At last years dinner, my photograph was taken to be displayed on (from what I can gather) large screens. This year however, they asked if I would be willing to be filmed talking about my experiences with epilepsy to be shown at this years dinner. I agreed as it seemed like the next logical step in my campaigning for awareness, but nevertheless I was nervous, photos and interviews I have done, but never at the same time.

This morning I made my way into Epilepsy Scotland and after a quick briefing, I met the cameraman, Mike. He was very friendly and directed me in what I should be doing, and where I should be looking. Alana, someone who works for Epilepsy Scotland and who knows my story almost as well as I do asked me questions off camera and I answered them, looking directly at the camera.

I fluffed my words a few times, but luckily those can be easily edited out. I had to stop a few times to work out what I should say but generally it went very well. I spoke about misunderstandings involving teachers at my high school, and my friend’s reactions to my diagnosis. I was asked about dating with epilepsy which was quite amusing, as was trying to make out that I listen to the doctors who advise that I shouldn’t drink.

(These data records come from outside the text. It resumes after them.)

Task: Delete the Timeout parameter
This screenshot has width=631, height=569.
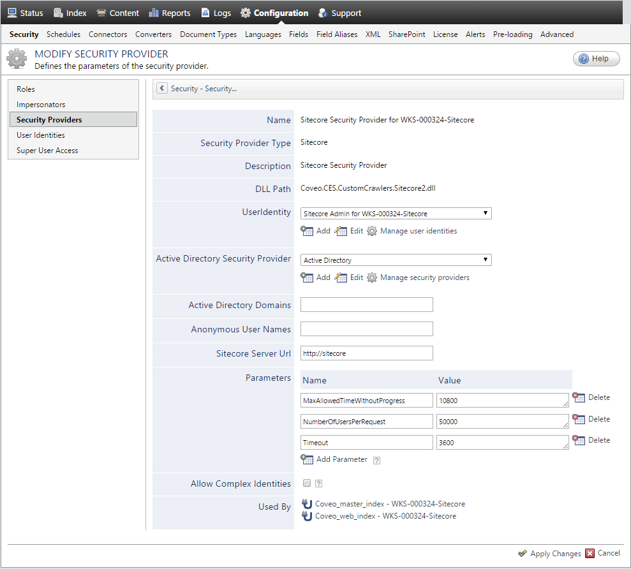Action: pos(591,440)
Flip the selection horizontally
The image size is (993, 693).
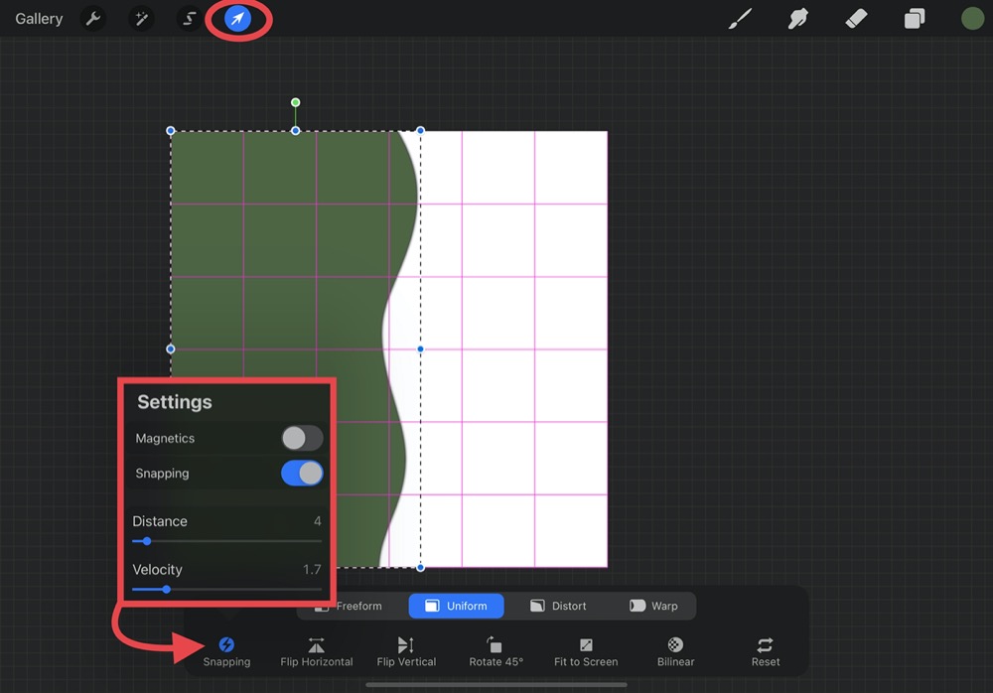pos(317,651)
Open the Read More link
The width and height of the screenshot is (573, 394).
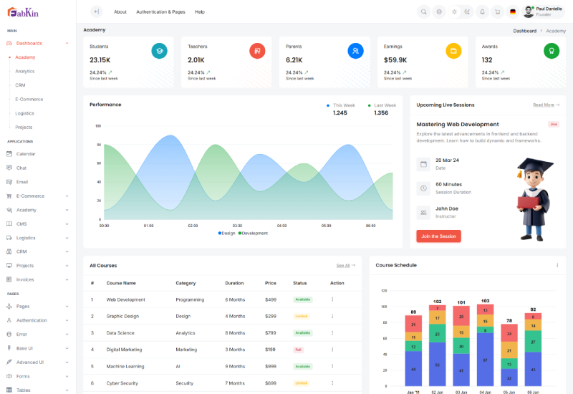pyautogui.click(x=546, y=105)
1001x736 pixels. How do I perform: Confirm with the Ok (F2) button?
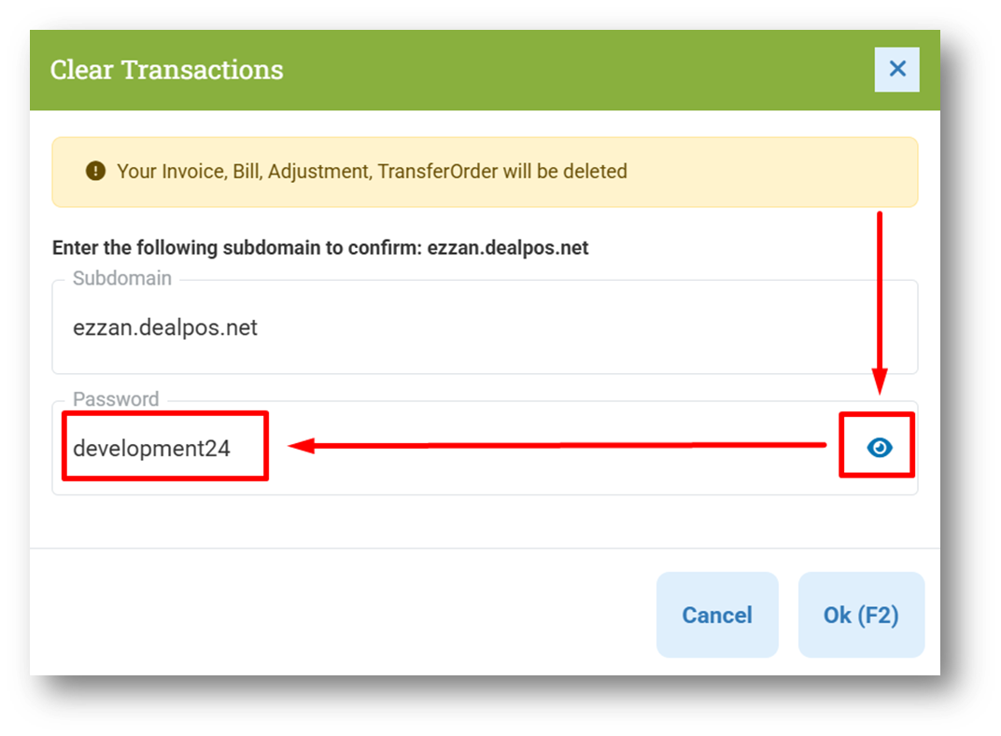(x=861, y=615)
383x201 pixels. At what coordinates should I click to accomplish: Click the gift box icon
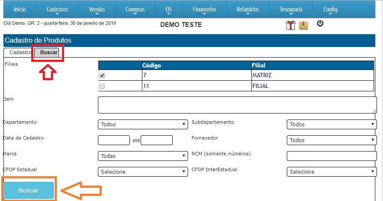pos(291,25)
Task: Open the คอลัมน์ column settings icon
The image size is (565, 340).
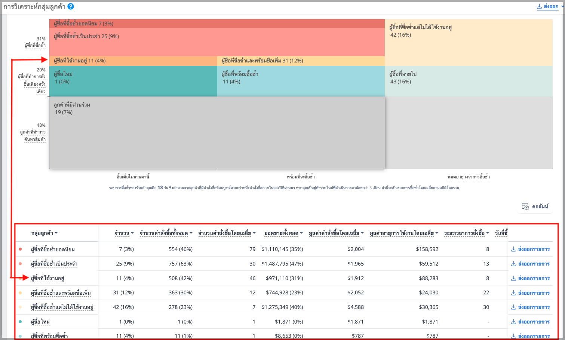Action: (x=525, y=206)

I didn’t watch the video, but I have been invited to attend the dinner next week so I will see it there. I am glad I did it, it’s another obstacle I’ve come across, there was a time I would never let anyone take even a photo of me because I was so self conscious about my weight gain that was caused by taking a certain medication, so I am glad I plucked up enough courage to do it. Let’s just hope I’m saying that next week.

An introduction

2007-05-09T19:12:00.000Z

Hi, I’m Jane.

I am not a doctor and I am definitely not an expert on epilepsy, or any other neurological condition. I suppose I am however an expert on having epilepsy. I know what it feels like to have a seizure, to have injuries caused by having a seizure, and I know what it feels like to constantly have to explain your condition to other people.

I suppose that is my reason for starting this blog. For the six years since I was diagnosed, I have found that although epilepsy is the most common serious neurological condition, it is commonly misunderstood and is surrounded by stereotypes. Ironically The Mother already worked for Epilepsy Scotland before my first seizure, and since my diagnosis I have worked with the charity to help bring about a better understanding of the condition through various means.

When I was first diagnosed I didn’t fall apart, I was only twelve so I just accepted it for what it was. As I got a bit older I started to hate it, I grew to resent having to take medication all the time and the constant worry of seizures was exhausting. Now I’ve reached a stage where I don’t hate it, I’ve grown to accept that it’s part of me, and I’ve tried to turn it into a positive thing via my work with Epilepsy Scotland. However that doesn’t mean to say I don’t have my down days, days where I would give anything just to wake up without having epilepsy, and this blog will probably end up bearing the brunt of my moans.

However I do hope that it helps people without epilepsy to understand it a wee bit better as well as any people who do have epilepsy that come across it, if not for any other reason than I need justification for my moaning.